It is a common understanding that the randomness of these harsh or destructive threats is much higher today, than a decade ago. Furthermore, there is also a certain degree of denial that the harsh disruptions will not happen any time soon, and that they can remain ‘safe’. Staying in denial is the worst obstacle to tackling the issues and threats. They fail to understand the big picture as they are engrossed in their day-to-day activities. It is often seen that these business leaders down-play the consequences of materialisation of the threat.
However, there are others who think more rationally and with a strategic vision. They attempt to understand the threats and the risks that are associated with them. They take the right action to diminish the impact or measures to reduce the frequency or scale of occurrence. They are committed to continue their business activity. They want to protect their businesses, safeguard their people and assets, when the worst happens.
The closed mind-set or the inability to see the holistic picture by the leaders, could put their businesses into serious danger. This is called the ‘blind spot syndrome’.

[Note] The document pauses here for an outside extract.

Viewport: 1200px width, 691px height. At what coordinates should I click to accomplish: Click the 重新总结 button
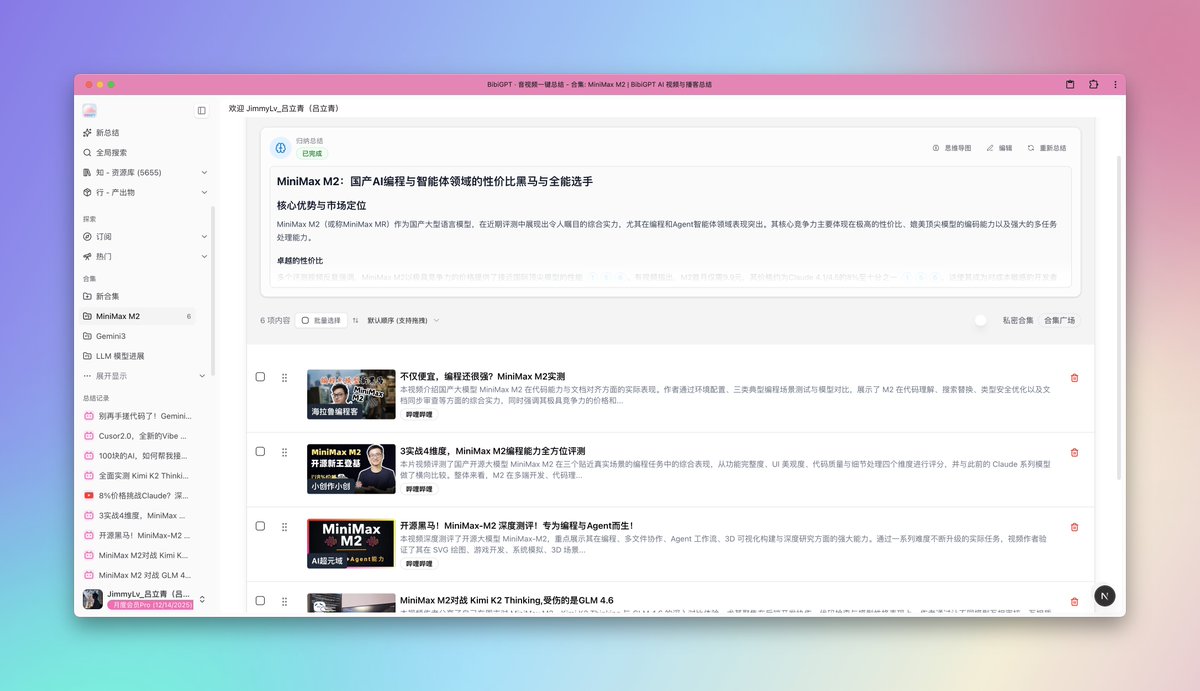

Blind spot #1: Relying on the trouble-free past
When things are smooth everyone is happy. It is human nature to think that tomorrow is an extension of today. If today is good, why not tomorrow? History has shown that many business leaders are blindsided by apparent risks around – may be political, natural disasters, people related, cyber threats, etc. There is no preparation for any of the unforeseen events. People are not trained and the senior leadership refuses to accept the evolving threat landscape. They lack the vision to see beyond the obvious and have conveniently grown to be complacent.
Blind spot #2: Lack of governance and a structured framework
There are organisations which have thought of business continuity and the function is delegated to a middle level officer to manage. The continuity of business and incident response readiness are at the bottom of the leadership priority list. Most often, the person who is assigned for business continuity has had no training in the discipline of business continuity. The leadership focus is mainly on audit compliance.
This is a very dangerous situation. Most often they presume that the business continuity templates can be downloaded from the internet. In my experience such a template may never be ‘fit-for-purpose’. This is a crisis waiting to happen!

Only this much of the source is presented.